*** Data provided
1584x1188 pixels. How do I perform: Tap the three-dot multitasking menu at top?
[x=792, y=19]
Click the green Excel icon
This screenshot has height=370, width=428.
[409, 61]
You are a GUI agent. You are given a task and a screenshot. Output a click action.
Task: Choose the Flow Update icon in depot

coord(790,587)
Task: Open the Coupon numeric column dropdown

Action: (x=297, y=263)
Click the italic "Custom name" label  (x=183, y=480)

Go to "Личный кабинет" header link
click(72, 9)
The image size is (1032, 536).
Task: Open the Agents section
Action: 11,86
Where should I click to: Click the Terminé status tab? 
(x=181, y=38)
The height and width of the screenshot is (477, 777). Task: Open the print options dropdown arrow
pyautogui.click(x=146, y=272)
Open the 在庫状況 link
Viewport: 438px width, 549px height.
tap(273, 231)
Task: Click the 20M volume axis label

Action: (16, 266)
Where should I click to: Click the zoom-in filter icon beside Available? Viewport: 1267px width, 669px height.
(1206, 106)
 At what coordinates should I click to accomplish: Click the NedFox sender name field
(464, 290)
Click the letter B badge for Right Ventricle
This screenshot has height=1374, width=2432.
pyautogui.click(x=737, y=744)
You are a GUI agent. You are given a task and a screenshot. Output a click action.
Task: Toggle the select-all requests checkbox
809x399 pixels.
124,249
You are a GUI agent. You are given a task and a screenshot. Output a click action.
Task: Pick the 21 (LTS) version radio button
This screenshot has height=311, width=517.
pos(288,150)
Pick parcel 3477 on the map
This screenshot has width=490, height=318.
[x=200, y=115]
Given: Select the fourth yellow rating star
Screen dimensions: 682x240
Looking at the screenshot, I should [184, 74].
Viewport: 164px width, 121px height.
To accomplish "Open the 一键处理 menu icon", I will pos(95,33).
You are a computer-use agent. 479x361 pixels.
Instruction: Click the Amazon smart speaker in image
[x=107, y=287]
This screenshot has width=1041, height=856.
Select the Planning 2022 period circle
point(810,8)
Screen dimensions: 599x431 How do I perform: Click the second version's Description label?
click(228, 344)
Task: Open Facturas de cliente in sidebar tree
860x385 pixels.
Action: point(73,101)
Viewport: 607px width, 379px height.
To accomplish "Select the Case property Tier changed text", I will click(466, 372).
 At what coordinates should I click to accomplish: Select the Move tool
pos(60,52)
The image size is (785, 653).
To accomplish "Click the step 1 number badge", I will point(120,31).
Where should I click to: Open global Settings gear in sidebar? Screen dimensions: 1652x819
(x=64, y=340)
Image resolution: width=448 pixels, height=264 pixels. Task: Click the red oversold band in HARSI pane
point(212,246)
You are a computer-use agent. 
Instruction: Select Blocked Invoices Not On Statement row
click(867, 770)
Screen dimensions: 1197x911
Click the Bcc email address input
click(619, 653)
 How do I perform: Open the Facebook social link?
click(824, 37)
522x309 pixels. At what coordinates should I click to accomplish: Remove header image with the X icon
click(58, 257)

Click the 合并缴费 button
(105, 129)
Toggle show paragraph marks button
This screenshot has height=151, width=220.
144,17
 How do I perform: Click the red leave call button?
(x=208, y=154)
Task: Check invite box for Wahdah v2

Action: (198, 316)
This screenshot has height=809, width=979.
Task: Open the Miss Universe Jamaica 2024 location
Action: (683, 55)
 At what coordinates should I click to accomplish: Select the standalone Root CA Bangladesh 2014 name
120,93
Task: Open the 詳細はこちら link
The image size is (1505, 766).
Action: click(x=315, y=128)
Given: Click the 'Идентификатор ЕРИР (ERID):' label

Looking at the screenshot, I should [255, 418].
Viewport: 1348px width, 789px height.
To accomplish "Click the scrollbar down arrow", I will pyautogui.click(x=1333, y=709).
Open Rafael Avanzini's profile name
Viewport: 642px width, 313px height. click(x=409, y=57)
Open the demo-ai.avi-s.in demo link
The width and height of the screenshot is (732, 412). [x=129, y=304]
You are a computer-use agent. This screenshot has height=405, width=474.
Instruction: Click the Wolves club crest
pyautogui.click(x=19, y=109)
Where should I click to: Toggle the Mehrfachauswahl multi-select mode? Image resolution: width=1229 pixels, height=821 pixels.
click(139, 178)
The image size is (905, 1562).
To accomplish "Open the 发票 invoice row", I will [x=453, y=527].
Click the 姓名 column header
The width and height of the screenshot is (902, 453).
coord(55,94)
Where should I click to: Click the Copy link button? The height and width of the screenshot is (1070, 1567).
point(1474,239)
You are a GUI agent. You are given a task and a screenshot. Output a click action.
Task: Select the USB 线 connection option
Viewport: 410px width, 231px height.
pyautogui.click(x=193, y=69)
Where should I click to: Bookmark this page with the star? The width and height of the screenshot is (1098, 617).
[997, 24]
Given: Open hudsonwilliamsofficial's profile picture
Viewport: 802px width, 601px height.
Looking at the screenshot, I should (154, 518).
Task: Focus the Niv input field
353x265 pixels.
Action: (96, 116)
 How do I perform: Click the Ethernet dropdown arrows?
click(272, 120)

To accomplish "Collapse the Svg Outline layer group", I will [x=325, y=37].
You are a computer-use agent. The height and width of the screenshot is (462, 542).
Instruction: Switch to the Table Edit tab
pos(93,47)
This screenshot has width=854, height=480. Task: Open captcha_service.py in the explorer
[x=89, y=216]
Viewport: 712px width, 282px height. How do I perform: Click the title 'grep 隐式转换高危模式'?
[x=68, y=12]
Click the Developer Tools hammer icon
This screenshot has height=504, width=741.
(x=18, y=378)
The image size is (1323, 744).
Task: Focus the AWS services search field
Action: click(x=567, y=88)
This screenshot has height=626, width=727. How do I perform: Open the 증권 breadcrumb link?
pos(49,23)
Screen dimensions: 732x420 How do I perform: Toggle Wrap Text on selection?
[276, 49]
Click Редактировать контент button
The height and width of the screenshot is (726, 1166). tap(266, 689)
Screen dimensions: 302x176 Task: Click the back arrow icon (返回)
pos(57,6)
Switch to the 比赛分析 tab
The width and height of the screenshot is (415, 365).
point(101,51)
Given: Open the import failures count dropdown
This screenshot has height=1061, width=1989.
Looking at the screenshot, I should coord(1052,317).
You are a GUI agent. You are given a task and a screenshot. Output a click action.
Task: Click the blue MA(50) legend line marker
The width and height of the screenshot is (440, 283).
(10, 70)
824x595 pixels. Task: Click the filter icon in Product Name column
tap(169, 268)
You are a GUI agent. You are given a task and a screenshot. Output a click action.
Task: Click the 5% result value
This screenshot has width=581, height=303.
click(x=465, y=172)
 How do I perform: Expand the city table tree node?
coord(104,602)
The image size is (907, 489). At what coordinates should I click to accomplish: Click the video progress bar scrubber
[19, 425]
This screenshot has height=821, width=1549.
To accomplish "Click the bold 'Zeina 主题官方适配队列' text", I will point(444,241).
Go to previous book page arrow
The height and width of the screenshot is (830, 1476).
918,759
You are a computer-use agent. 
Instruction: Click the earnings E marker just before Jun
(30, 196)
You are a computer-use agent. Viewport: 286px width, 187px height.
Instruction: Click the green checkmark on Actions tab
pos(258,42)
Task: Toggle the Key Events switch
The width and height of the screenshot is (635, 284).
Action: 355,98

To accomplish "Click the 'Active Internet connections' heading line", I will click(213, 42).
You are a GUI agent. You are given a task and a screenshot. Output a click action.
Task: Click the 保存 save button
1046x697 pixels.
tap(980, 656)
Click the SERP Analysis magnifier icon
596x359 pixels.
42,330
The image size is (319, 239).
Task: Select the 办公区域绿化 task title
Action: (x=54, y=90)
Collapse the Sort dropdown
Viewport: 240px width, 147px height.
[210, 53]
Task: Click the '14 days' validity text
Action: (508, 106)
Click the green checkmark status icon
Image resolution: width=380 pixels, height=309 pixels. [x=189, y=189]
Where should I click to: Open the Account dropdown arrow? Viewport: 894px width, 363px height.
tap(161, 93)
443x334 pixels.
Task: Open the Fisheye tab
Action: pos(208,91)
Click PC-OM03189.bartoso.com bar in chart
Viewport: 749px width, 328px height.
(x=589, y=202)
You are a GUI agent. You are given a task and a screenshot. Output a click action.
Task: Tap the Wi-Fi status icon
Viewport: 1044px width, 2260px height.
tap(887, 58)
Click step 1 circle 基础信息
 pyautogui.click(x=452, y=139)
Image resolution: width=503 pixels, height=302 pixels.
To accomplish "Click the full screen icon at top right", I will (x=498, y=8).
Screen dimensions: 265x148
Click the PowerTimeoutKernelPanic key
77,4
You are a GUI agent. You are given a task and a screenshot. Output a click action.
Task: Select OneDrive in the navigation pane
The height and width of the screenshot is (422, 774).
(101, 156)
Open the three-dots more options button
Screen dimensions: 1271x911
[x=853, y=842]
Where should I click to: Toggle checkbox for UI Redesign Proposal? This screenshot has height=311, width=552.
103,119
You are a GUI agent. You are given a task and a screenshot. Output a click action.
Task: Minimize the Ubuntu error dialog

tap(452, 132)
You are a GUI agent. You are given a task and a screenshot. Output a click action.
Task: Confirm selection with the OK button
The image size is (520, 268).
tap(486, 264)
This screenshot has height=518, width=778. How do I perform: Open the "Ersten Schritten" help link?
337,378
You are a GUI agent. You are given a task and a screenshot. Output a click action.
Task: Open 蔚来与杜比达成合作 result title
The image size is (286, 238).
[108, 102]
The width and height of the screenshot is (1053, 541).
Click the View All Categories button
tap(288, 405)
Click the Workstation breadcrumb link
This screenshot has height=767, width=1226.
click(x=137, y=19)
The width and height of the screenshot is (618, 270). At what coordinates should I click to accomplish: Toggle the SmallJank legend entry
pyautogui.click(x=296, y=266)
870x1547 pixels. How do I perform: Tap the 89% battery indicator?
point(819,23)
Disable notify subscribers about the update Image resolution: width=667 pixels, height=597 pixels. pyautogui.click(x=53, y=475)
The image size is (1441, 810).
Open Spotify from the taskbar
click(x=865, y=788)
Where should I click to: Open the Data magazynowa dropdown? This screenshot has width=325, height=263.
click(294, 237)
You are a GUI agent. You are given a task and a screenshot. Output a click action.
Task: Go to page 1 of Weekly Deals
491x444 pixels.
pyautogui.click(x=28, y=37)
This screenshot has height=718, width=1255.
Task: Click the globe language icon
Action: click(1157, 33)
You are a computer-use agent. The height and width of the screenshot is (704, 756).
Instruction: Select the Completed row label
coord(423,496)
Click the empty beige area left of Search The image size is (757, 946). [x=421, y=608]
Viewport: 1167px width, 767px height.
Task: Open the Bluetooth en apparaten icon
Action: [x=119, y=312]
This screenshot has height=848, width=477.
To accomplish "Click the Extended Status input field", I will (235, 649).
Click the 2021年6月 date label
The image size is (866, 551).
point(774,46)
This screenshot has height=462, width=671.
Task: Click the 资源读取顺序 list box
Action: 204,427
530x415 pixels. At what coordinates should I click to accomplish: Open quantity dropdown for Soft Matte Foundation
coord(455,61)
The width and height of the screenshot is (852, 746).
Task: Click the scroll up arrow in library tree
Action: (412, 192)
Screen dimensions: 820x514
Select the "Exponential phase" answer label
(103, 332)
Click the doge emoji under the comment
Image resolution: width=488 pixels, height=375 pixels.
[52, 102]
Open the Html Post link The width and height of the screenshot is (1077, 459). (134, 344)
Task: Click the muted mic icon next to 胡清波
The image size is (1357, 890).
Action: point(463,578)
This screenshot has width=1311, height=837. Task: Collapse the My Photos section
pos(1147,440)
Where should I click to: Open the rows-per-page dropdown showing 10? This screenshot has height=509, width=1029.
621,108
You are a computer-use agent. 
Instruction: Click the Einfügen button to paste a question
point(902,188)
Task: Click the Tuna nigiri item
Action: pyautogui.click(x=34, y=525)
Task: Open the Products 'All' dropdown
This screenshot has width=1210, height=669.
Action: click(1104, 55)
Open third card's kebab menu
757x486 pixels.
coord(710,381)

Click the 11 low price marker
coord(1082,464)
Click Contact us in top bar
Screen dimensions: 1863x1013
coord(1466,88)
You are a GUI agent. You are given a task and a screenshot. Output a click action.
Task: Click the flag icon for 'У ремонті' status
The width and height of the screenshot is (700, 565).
******
* [Directive]
Reproduce the material word for word, starting at its first line and ending at the line that contains "tap(273, 231)".

* [Result of the exercise]
1584x1188 pixels. How do I perform: Tap the three-dot multitasking menu at top?
[x=792, y=19]
Click the green Excel icon
This screenshot has height=370, width=428.
[409, 61]
You are a GUI agent. You are given a task and a screenshot. Output a click action.
Task: Choose the Flow Update icon in depot

coord(790,587)
Task: Open the Coupon numeric column dropdown

Action: (x=297, y=263)
Click the italic "Custom name" label  (x=183, y=480)

Go to "Личный кабинет" header link
click(72, 9)
The image size is (1032, 536).
Task: Open the Agents section
Action: 11,86
Where should I click to: Click the Terminé status tab? 
(x=181, y=38)
The height and width of the screenshot is (477, 777). Task: Open the print options dropdown arrow
pyautogui.click(x=146, y=272)
Open the 在庫状況 link
Viewport: 438px width, 549px height.
tap(273, 231)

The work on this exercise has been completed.